*** Input for this task ***

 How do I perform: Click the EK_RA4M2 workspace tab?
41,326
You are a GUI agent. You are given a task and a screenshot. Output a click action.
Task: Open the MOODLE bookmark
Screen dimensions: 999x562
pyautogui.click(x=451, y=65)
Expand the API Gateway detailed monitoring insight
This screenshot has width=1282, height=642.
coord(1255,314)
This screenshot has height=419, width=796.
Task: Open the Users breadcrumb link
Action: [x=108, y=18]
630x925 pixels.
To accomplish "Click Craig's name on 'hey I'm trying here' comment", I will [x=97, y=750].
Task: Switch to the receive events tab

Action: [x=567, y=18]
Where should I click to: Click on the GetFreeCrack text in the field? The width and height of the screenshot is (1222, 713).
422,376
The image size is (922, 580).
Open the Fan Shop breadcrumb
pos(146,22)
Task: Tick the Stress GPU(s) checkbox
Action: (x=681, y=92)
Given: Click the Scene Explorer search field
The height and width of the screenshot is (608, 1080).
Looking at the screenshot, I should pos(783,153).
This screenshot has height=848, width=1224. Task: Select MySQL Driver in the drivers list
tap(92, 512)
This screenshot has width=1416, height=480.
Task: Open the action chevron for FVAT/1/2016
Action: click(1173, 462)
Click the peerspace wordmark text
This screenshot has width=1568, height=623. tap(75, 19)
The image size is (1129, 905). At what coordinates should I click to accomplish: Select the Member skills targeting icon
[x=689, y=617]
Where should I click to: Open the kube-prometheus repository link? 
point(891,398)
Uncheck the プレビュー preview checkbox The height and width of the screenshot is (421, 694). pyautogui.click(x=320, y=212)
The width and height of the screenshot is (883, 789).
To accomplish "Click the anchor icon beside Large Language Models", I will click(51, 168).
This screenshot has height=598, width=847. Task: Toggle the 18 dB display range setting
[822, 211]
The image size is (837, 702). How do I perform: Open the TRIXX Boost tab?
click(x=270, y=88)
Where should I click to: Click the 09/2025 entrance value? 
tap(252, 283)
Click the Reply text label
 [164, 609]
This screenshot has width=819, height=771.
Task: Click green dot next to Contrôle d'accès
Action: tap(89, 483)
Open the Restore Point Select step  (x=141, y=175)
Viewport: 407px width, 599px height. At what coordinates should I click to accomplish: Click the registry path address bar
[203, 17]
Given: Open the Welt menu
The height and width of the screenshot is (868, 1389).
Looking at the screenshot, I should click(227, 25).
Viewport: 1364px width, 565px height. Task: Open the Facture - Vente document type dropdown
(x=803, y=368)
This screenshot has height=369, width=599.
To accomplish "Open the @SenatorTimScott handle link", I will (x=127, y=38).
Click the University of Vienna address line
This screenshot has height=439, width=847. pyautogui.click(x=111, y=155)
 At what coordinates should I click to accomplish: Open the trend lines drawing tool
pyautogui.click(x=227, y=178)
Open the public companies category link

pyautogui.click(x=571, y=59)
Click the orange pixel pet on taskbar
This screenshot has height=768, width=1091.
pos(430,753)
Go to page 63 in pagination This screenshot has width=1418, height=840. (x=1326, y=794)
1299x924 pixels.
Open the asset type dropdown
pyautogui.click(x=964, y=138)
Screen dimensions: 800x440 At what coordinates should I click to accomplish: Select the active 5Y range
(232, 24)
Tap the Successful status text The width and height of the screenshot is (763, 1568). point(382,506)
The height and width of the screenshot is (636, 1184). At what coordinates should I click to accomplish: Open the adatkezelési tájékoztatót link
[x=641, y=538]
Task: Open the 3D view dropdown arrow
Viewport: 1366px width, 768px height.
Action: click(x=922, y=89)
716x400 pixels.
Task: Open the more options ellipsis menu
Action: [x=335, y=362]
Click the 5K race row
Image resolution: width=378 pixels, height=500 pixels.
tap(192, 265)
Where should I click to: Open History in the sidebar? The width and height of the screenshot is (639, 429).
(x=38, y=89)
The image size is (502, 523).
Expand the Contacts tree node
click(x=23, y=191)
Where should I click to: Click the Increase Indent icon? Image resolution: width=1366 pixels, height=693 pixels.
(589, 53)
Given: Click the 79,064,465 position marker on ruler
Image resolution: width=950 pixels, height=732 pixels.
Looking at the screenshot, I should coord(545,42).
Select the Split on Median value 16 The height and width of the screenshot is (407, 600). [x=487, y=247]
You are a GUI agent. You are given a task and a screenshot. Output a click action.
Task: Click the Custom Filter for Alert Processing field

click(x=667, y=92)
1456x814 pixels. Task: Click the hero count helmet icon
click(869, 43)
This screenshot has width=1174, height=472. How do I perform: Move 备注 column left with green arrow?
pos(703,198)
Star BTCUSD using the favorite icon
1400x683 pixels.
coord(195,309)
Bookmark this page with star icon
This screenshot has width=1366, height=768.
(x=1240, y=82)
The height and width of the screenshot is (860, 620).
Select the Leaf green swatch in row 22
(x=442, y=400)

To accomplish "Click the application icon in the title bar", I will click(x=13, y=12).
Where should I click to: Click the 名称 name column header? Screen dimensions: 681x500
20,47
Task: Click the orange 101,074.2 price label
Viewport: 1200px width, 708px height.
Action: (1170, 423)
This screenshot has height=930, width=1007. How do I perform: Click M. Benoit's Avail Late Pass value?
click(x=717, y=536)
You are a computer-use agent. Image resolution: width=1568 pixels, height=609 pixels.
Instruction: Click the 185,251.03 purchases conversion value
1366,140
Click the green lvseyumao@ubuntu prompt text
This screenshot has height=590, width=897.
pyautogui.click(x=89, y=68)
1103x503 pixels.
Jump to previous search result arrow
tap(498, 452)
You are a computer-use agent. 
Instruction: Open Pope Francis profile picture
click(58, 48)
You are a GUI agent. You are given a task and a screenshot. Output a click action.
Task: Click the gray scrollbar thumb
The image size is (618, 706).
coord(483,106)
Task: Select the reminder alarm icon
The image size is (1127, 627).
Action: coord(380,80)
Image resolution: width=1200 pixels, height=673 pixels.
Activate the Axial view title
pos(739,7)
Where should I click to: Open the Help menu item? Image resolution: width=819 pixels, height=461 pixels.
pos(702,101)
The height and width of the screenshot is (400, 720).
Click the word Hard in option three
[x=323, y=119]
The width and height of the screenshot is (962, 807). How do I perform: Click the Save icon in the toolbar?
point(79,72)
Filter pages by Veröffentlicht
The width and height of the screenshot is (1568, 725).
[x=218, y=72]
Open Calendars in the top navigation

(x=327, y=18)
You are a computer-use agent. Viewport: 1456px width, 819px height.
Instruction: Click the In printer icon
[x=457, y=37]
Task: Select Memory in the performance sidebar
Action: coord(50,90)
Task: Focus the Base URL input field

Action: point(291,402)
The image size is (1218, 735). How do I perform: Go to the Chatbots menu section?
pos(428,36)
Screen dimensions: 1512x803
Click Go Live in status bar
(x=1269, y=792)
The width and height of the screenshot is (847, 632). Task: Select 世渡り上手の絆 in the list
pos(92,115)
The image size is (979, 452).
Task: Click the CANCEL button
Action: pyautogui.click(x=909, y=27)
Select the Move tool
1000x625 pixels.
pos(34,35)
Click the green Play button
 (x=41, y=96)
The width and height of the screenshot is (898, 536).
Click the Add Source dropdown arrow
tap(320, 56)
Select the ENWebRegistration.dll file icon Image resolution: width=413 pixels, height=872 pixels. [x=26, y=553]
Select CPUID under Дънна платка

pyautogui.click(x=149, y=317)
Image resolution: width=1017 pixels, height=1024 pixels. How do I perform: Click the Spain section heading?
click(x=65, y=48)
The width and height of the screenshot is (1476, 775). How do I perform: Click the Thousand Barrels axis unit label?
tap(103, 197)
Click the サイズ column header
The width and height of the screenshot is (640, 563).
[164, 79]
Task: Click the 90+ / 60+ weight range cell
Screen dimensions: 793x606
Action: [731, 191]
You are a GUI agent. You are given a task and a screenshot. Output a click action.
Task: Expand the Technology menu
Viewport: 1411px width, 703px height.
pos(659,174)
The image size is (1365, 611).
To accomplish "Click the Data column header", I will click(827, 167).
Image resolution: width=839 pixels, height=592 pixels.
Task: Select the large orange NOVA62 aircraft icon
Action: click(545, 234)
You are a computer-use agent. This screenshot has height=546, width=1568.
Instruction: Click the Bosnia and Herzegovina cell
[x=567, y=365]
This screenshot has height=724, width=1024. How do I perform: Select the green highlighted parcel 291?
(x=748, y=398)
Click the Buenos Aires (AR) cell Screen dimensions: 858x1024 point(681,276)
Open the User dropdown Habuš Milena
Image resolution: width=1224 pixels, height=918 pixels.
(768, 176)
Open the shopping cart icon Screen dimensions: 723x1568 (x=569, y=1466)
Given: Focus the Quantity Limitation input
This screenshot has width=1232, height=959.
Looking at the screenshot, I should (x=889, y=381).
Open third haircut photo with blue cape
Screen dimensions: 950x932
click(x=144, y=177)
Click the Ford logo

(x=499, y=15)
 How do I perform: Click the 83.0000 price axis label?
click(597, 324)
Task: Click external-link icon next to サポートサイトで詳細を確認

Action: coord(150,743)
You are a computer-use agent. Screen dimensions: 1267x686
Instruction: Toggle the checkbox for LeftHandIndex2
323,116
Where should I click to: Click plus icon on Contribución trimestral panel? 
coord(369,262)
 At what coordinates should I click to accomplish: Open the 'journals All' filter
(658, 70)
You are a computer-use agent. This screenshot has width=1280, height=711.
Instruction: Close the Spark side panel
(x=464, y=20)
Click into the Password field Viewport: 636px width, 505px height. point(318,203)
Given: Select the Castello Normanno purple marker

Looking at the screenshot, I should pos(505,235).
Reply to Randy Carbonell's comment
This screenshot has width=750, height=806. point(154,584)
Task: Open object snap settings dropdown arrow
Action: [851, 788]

*** End of Input for this task ***

Task to complete: Copy each line above that has the word "computer".

Task result:
You are a computer-use agent. Image resolution: width=1568 pixels, height=609 pixels.
You are a computer-use agent. 
You are a computer-use agent. Viewport: 1456px width, 819px height.
You are a computer-use agent. This screenshot has height=546, width=1568.
You are a computer-use agent. Screen dimensions: 1267x686
You are a computer-use agent. This screenshot has width=1280, height=711.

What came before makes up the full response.